Several government organisations / regional authorities and companies were down. Last I heard several medical journals for whole municipalities were just destroyed.

Unfortunately, the public tender process encourages awarding contracts to these giants that repeatedly fail to deliver on even basic opsec and still believe in security-by-obscurity, are suspicious of things like zero-trust, follow outdated engineering practices. Sigh.

vladms 3 hours ago | parent | next [-]

> Unfortunately, the public tender process encourages awarding contracts to these giants that repeatedly fail to deliver on even basic opsec and still believe in security-by-obscurity

So what you think would be the solution ? From what I see (both public tender or not), I would claim that "any large IT project/company will suffer from security issues", so not sure what is the added value to single out a process (the tender) or a region (Europe) if there is no obvious alternative.

ExoticPearTree 11 minutes ago | parent | next [-]

Split giant projects into small ones, award it to better smaller companies, require interoperability via API that is clearly documented and ask for around the clock security monitoring and patching. The last things being the same thing you do at any decent private company.

IBM or Accenture or whoever don't need to be the only ones winning tenders.

xorcist 2 hours ago | parent | prev | next [-]

I have (the start of a) solution, but it's a boring one:

You have to have people who care about this stuff.

If you don't care, the rest does not matter. It does not matter if, when and how you outsource if you don't care about the outcome. You can't just pay someone a salary, nor a consulting bill, check the box and say you've done your part.

And the other way around: These huge consulting conglomerates would get very few jobs if purchasers cared about the details, and not just that all the boxes are checked.

dns_snek 2 hours ago | parent | next [-]

I don't think that's a particularly novel idea, the question is how do you get people who care in an organization that has hundreds of thousands of employees (the public sector)?

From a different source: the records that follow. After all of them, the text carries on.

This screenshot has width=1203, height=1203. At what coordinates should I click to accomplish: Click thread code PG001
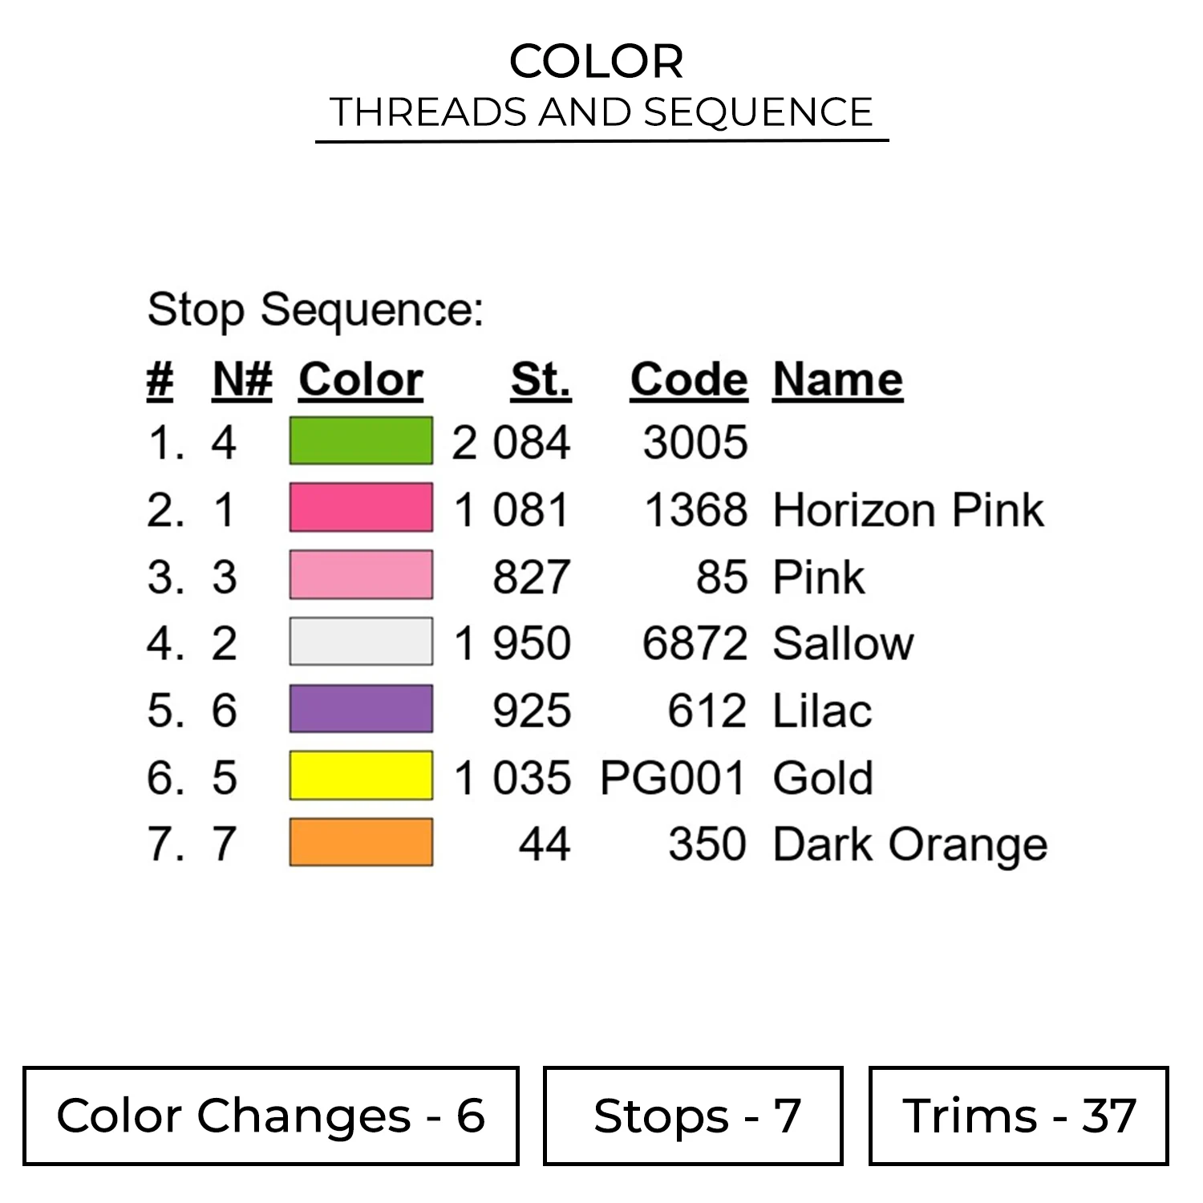tap(673, 777)
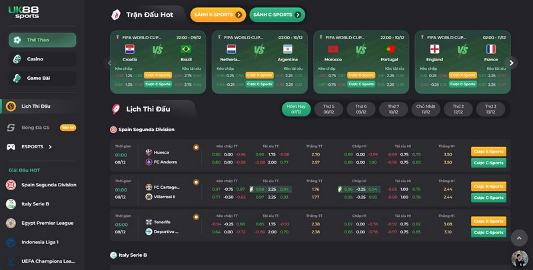Open the support chat avatar
The image size is (533, 270).
tap(519, 259)
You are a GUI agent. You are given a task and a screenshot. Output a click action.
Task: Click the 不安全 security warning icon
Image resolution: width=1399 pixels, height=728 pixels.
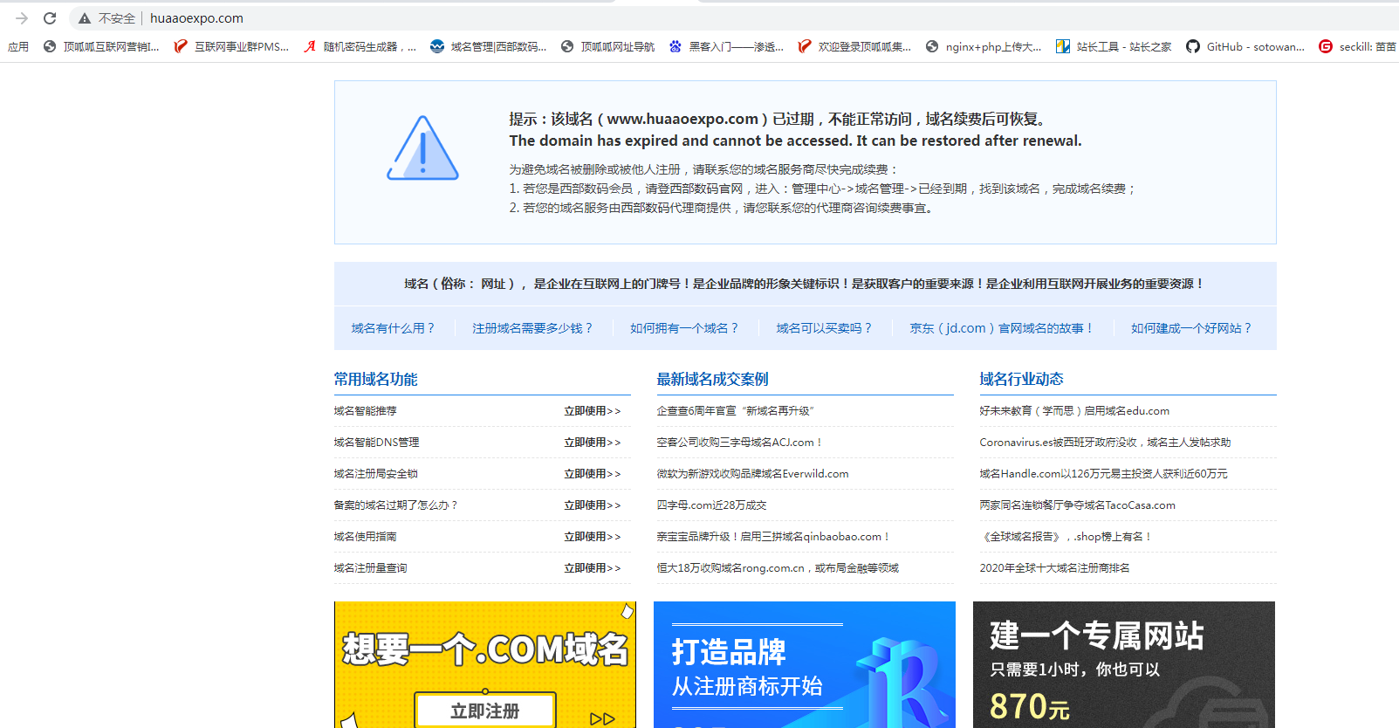(x=85, y=18)
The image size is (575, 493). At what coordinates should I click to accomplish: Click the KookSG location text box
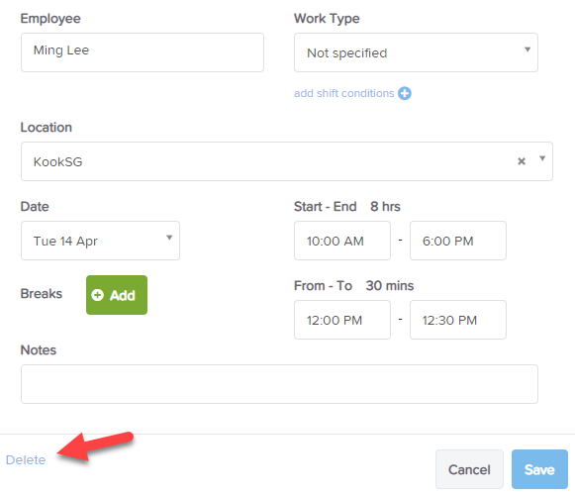tap(287, 161)
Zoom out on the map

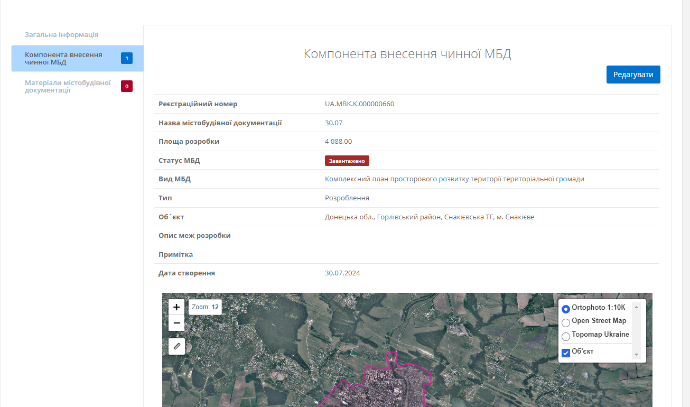(177, 323)
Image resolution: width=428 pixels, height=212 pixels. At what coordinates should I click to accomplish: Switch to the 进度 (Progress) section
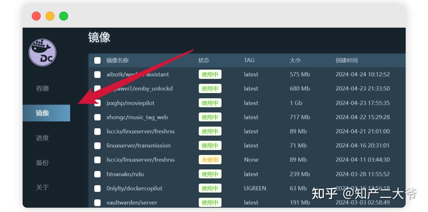click(42, 138)
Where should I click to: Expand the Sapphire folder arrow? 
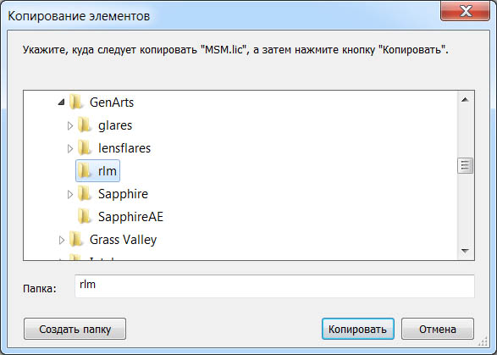70,194
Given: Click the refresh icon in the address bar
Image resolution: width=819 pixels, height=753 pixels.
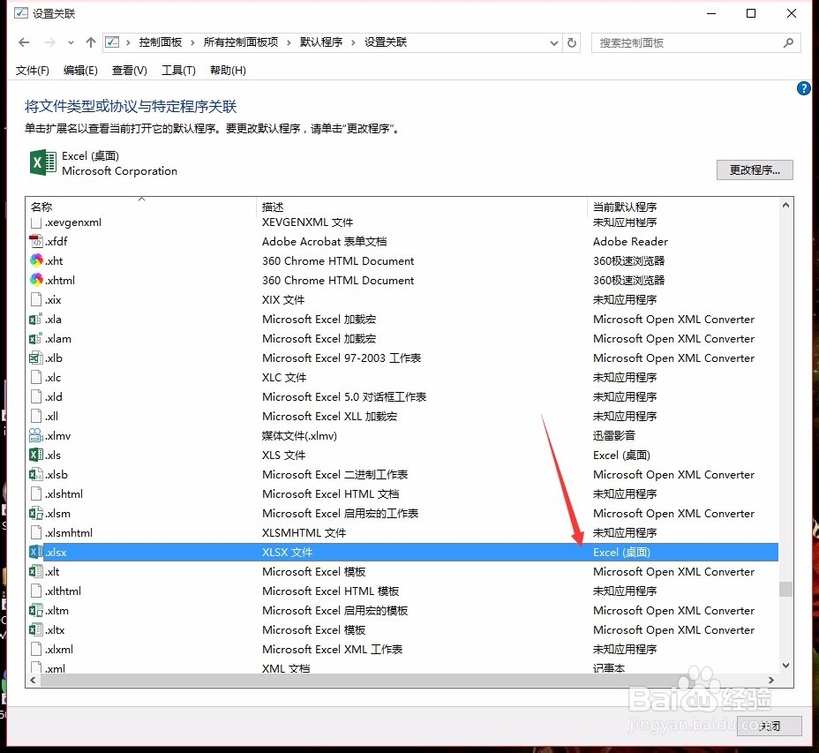Looking at the screenshot, I should pyautogui.click(x=573, y=41).
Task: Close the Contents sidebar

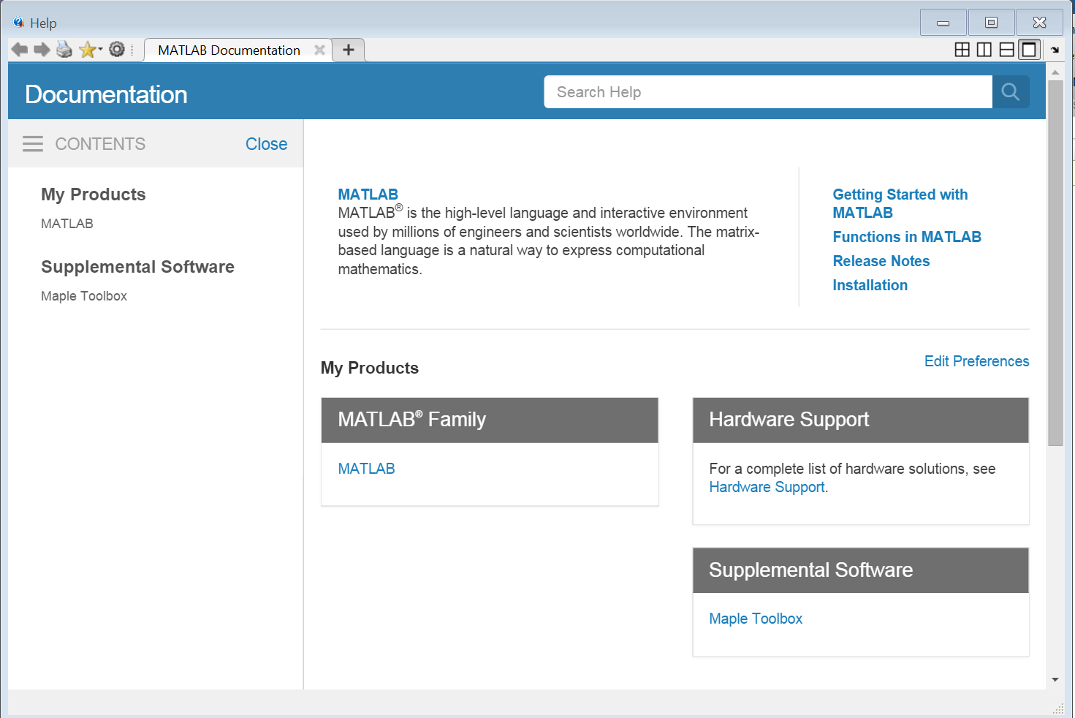Action: tap(266, 144)
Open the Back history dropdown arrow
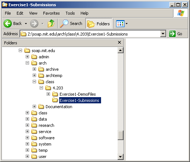The image size is (190, 162). pos(26,23)
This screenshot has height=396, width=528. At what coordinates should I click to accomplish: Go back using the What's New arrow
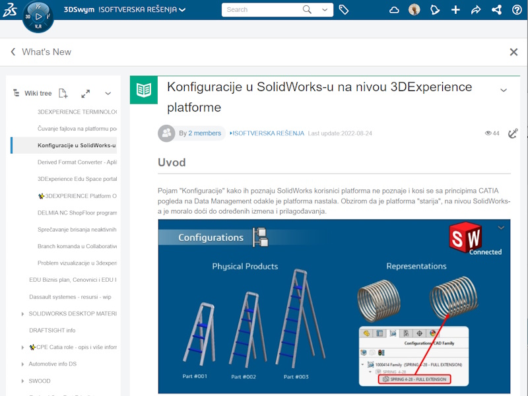[x=13, y=51]
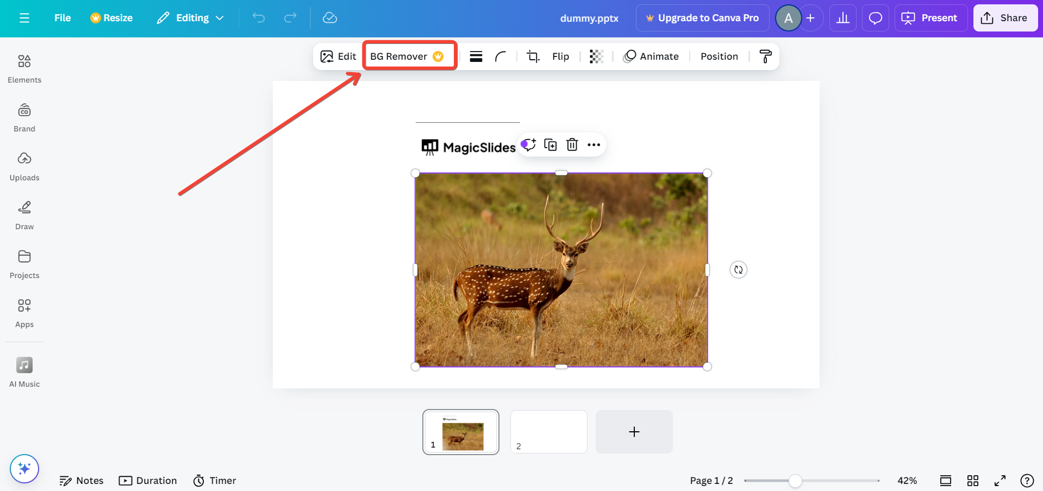Toggle grid view of pages
Image resolution: width=1043 pixels, height=491 pixels.
(972, 481)
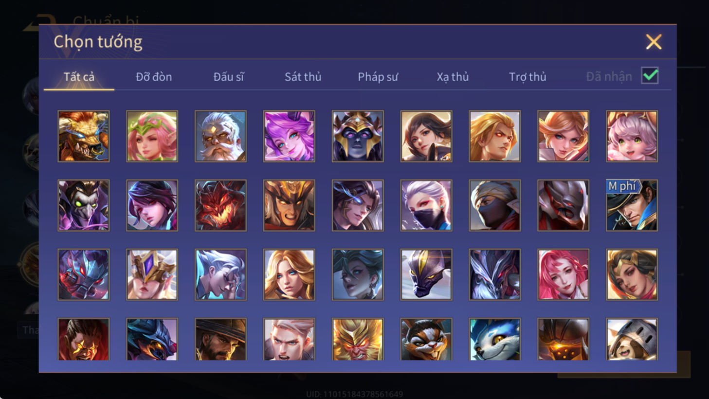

xorcist an hour ago | parent [-]

You may not like the trivial answer: The same way as we do everything else. How do we get people to show up for work? How do we get people to respect data security boundaries? None of these are questions of technology. The answer is culture. We need to create a strong shared culture of caring, by hiring people that care and putting them in an environment where caring is appreciated.

latexr an hour ago | parent | prev [-]

> You have to have people who care about this stuff.

What?! Preposterous! How could you even make money out of that? No no no, that will not do. You will ask your AI agent some vague question, commit the result without review and push it to the client. And you’ll like it. If there’s any trouble, call Timothy, he’ll be on vacation with his family in Thailand. Some resort, “Lotus” something or other.

mvdwoord 2 hours ago | parent | prev [-]

Germany has iirc liability for the entire chain (engineers to upper management) in case of data breaches. I remember having to sign for that when I did a project in Germany. Would that help? I would not mind if the CEO/CTO of Odido would spend a couple of years in a federal pound them in the ass prison if it is found out the leak was due to malpractice.

bengale 3 hours ago | parent | prev | next [-]

The tender process is what they are optimised for. They are professional project bidders with a bit of outsourced software development bolted on the back.

Maxion 3 hours ago | parent [-]

A lot of outsourced development.

The tender process + clueless buyers + tender process law(s) cause this. Whole process needs a revamp for this to not be a problem.

ExoticPearTree 13 minutes ago | parent | prev [-]

The probleme here is that what tends to happen is that the security requirements are relatively vague and once the customer has signed the acceptance, good luck.

And signing up with a big company is good way to cover your behind, because "if they with all their people and knowledge could not do it...". Basically the mantra or "Nobody was ever fired for buying Cisco".